The Brightline Test treats any financial gain made on the sale of a residential property that was not a family home, a main home held in a trust, or a residential property that is inherited as taxable income.
The time span of the Brightline Test has changed over the years:
The new property rules include:
a) Extending the Brightline Test (tax on capital gain) from the current 5 years to 10 years.
The extension of the Brightline Test may have your attention as the greatest cause for concern; however, most people invest in property as a long-term commitment, so an additional 5 years is not typically a big issue.
b) Removing the ability to deduct mortgage interest in your annual tax return.

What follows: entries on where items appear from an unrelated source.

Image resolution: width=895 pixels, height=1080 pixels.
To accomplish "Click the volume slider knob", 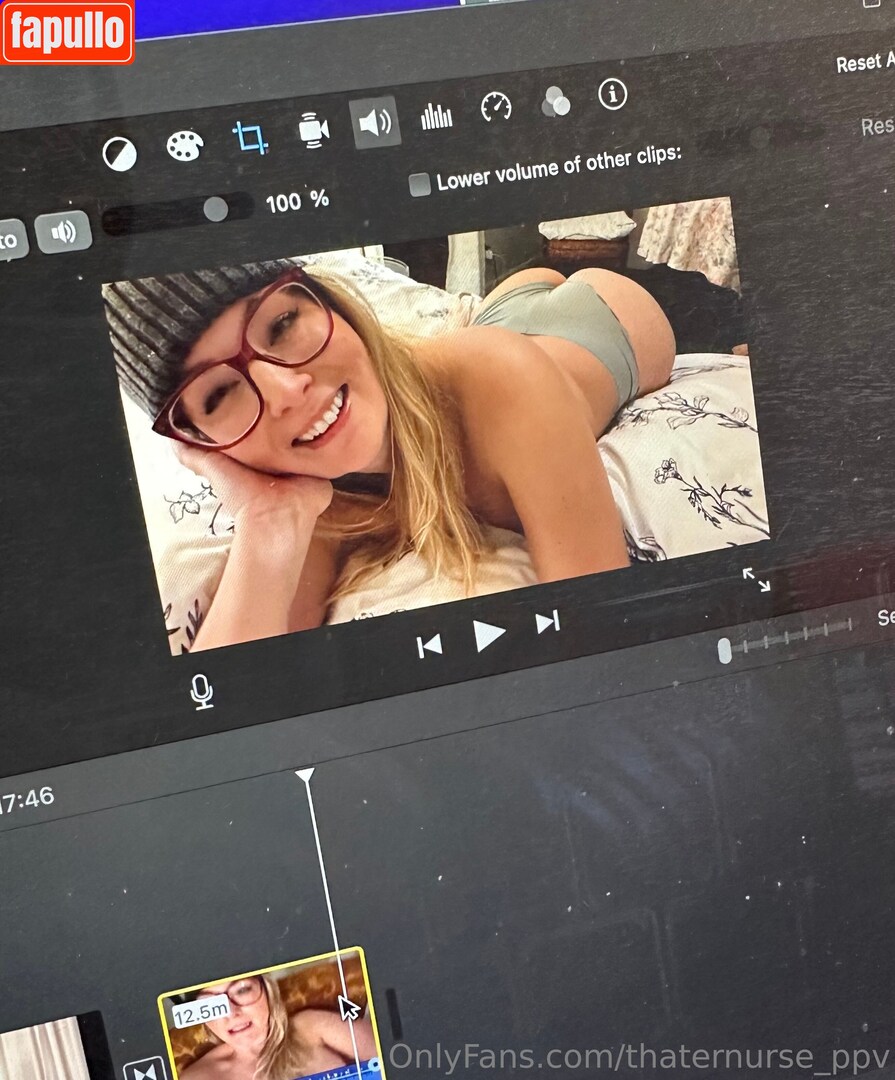I will 215,209.
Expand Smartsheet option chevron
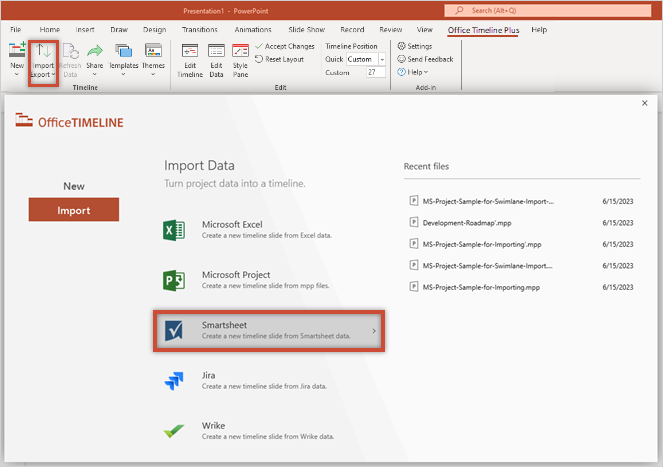Screen dimensions: 663x467 pyautogui.click(x=374, y=331)
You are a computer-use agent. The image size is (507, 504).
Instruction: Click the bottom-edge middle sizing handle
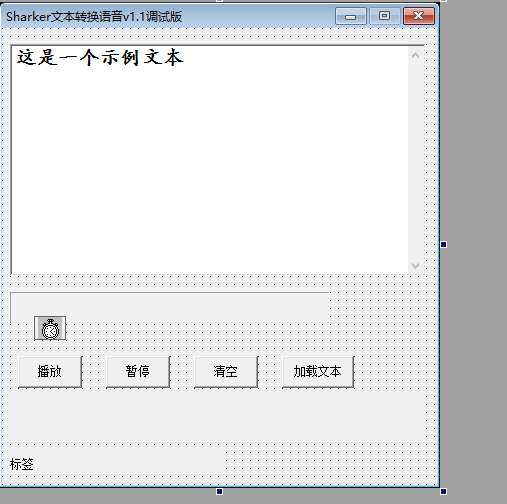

Losing the ability to deduct mortgage interest should be where you focus your attention, and the reason why seeking professional property legal advice is prudent.
Many clients have bank loans secured against their family home and use the equity to buy a rental property. If initially structured correctly, the surplus rental income provides a passive income, but it’s the increase in value over time that is the biggest draw – a tool to build one’s personal wealth. However, the loss of deductibility of the interest is essentially a tax on the debt and the interest rate, and a threat to cashflow.
Firstly, don’t panic. The loss of interest deduction is being phased in over four years, so there is time to improve your position. To learn more about how you can protect your greatest assets, contact Weston Ward & Lascelles Christchurch property lawyers on 03 379 1740 for all your property needs or contact us here.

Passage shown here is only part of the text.